The evolution of English democracy
One of the most famous documents in the world, Magna Carta Libertatum (Great Charter of the Liberties), is a charter agreed to by King John of England at Runnymede, on 15 June 1215 under threat of civil war, and reissued with alterations in 1216, 1217, and 1225. The Magna Carter declared the sovereign to be subject to the rule of law, and documented the liberties held by “free men,” thus providing the foundation for individual rights in English jurisprudence.
First drafted by the Archbishop of Canterbury to make peace between an unpopular King and a group of rebel barons, the Magna Carta promised the protection of church rights, protection for the barons from illegal imprisonment, access to swift justice, and limitations on feudal payments to the Crown, to be implemented through a council of 25 barons. Neither side stood behind their commitments, leading to the First Barons’ War. After John’s death in 1216, and the end of the war, his son – Henry III, reissued the document in 1217 as part of the peace treaty agreed at Lambeth. Henry III’s son, Edward I, repeated the exercise in 1297, confirming it as part of England’s statute law.
Most of the 63 clauses granted by King John dealt with specific grievances of the nobles relating to his rule. They felt that he intruded too much in their business. However, buried within them were a number of fundamental values that both challenged the autocracy of the king and proved highly adaptable in future centuries. Most famously, the 39th clause gave all ‘free men’ the right to justice and a fair trial. Some of Magna Carta’s core principles are echoed in the United States Bill of Rights (1791) and in many other constitutional documents around the world, as well as in the
Universal Declaration of Human Rights (1948) and the European Convention on Human Rights (1950).
The charter became part of English political life and was typically renewed by each monarch in turn, although as time went by and the fledgling English Parliament passed new laws, it lost some of its practical significance.
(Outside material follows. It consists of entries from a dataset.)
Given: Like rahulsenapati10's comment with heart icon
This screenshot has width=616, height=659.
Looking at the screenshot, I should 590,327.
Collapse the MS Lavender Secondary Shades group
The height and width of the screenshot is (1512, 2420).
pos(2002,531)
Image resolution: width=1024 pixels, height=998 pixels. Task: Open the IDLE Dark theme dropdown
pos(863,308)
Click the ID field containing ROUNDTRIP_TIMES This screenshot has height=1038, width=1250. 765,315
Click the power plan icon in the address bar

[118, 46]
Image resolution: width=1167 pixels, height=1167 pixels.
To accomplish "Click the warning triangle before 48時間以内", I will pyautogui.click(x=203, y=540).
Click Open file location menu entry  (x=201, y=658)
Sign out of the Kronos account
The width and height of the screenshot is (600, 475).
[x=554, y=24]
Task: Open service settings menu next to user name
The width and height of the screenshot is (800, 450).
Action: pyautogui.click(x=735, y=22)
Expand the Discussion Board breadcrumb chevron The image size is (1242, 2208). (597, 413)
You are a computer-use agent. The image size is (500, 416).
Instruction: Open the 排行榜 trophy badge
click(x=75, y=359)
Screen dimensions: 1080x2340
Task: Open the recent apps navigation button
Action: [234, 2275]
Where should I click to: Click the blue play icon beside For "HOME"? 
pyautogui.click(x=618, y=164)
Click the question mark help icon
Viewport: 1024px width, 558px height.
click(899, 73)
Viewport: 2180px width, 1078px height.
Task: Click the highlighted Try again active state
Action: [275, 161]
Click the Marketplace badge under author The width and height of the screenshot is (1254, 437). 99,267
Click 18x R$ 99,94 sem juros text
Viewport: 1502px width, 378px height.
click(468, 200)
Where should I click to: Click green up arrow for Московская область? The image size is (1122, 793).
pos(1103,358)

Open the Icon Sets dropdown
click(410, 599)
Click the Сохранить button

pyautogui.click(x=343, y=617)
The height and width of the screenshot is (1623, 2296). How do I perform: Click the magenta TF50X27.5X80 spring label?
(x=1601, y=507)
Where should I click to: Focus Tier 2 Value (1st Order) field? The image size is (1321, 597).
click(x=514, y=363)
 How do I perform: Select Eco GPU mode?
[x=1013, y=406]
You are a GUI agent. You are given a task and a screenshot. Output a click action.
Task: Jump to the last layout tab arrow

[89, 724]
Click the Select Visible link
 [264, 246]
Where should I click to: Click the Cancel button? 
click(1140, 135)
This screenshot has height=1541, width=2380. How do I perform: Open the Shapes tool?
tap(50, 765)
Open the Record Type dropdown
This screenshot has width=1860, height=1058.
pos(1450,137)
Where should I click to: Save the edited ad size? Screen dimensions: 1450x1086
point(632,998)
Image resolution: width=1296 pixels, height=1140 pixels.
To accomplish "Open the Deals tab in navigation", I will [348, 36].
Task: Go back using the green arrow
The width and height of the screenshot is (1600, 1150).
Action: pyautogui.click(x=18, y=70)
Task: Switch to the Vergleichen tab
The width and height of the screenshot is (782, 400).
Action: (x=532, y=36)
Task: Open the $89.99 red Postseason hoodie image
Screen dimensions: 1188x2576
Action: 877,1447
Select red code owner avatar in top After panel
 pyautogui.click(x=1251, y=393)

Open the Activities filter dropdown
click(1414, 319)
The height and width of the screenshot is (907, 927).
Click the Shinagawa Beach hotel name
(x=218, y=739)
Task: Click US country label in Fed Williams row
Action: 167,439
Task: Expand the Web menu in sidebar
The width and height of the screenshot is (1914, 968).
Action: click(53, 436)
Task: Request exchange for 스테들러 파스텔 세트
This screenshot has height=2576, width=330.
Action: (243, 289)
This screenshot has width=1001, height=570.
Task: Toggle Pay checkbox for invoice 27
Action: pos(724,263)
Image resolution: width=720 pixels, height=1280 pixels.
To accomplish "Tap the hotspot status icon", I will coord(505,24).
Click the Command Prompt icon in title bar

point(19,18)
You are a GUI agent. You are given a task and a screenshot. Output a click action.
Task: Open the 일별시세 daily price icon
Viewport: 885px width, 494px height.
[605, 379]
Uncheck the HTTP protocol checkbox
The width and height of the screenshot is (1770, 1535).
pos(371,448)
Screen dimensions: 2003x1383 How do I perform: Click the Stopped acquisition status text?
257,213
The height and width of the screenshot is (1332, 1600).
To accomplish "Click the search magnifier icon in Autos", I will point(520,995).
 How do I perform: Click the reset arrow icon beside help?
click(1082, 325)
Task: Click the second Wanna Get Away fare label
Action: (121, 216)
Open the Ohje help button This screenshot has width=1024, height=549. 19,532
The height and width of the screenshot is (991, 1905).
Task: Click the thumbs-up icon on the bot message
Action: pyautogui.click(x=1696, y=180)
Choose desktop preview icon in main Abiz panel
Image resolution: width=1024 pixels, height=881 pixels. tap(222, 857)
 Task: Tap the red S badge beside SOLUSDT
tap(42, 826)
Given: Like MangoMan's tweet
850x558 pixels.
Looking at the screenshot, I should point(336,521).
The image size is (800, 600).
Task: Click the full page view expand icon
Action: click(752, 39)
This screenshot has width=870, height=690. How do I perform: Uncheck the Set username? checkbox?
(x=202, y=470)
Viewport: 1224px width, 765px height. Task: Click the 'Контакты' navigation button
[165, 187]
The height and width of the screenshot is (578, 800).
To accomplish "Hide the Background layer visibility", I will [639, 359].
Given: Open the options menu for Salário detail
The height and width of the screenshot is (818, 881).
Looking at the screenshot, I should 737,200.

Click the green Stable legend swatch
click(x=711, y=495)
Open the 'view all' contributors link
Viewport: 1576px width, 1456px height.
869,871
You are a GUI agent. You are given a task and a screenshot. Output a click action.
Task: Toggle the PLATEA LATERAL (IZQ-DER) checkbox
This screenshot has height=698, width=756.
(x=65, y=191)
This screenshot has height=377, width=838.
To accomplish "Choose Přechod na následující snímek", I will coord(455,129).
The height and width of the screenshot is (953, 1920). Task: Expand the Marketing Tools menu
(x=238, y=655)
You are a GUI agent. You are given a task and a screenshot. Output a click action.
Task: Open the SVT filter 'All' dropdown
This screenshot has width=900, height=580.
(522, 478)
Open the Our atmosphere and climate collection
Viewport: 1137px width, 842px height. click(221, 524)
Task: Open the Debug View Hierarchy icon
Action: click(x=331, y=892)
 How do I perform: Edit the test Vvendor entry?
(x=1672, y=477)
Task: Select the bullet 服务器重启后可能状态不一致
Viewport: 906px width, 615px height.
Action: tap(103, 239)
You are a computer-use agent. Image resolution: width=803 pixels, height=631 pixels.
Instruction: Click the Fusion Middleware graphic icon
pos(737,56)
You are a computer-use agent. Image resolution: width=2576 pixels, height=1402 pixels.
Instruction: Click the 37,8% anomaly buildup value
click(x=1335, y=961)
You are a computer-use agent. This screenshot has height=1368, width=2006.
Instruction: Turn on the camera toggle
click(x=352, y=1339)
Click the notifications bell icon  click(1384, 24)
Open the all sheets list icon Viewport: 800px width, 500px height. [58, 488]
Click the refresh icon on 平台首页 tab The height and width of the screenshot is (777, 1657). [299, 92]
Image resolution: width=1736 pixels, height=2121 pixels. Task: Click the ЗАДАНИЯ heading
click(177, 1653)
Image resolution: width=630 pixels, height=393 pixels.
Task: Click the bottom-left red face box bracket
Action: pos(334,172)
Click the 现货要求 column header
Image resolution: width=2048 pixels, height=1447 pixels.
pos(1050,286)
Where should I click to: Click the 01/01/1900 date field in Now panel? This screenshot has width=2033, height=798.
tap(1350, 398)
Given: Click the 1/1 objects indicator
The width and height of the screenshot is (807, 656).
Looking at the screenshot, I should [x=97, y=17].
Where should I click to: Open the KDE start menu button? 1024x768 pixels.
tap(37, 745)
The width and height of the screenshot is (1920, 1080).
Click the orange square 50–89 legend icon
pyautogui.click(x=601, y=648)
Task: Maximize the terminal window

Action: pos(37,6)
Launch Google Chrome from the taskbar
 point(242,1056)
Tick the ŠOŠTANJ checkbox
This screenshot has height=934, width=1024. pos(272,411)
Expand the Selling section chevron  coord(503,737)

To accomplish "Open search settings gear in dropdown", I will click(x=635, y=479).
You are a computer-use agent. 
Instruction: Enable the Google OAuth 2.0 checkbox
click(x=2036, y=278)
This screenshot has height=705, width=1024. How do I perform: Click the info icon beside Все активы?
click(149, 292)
At the 17th century, jurists such as Sir Edward Coke used the Magna Carta extensively to argue against the divine right of kings. Both James I and his son Charles I attempted to suppress the discussion of the Magna Carta, but that was halted by the English Civil War of the 1640s and the execution of Charles.
The Magna Carta also influenced the Thirteen Colonies in America, and the formation of the American Constitution.
As a peace treaty, the Magna Carta was a failure, but it provided a new framework for the relationship between the King and his subjects. It became a potent, international rallying cry against the arbitrary use of power.
How does this matter to Nigeria?
Contrary to what many Nigerians believe, the democratic evolution of the UK was a long drawn out process, with groups fighting for their interests, and succeeding. It was not a matter of groups fighting for the “common man”. The evolution which essentially started off with the landed nobles fighting King John for power and forcing him to sign the Magna Carta, chipped away slowly at the absolute power of the monarch, over centuries. After the English Civil War, other groups fought – and obtained the right to have their interests represented in parliament.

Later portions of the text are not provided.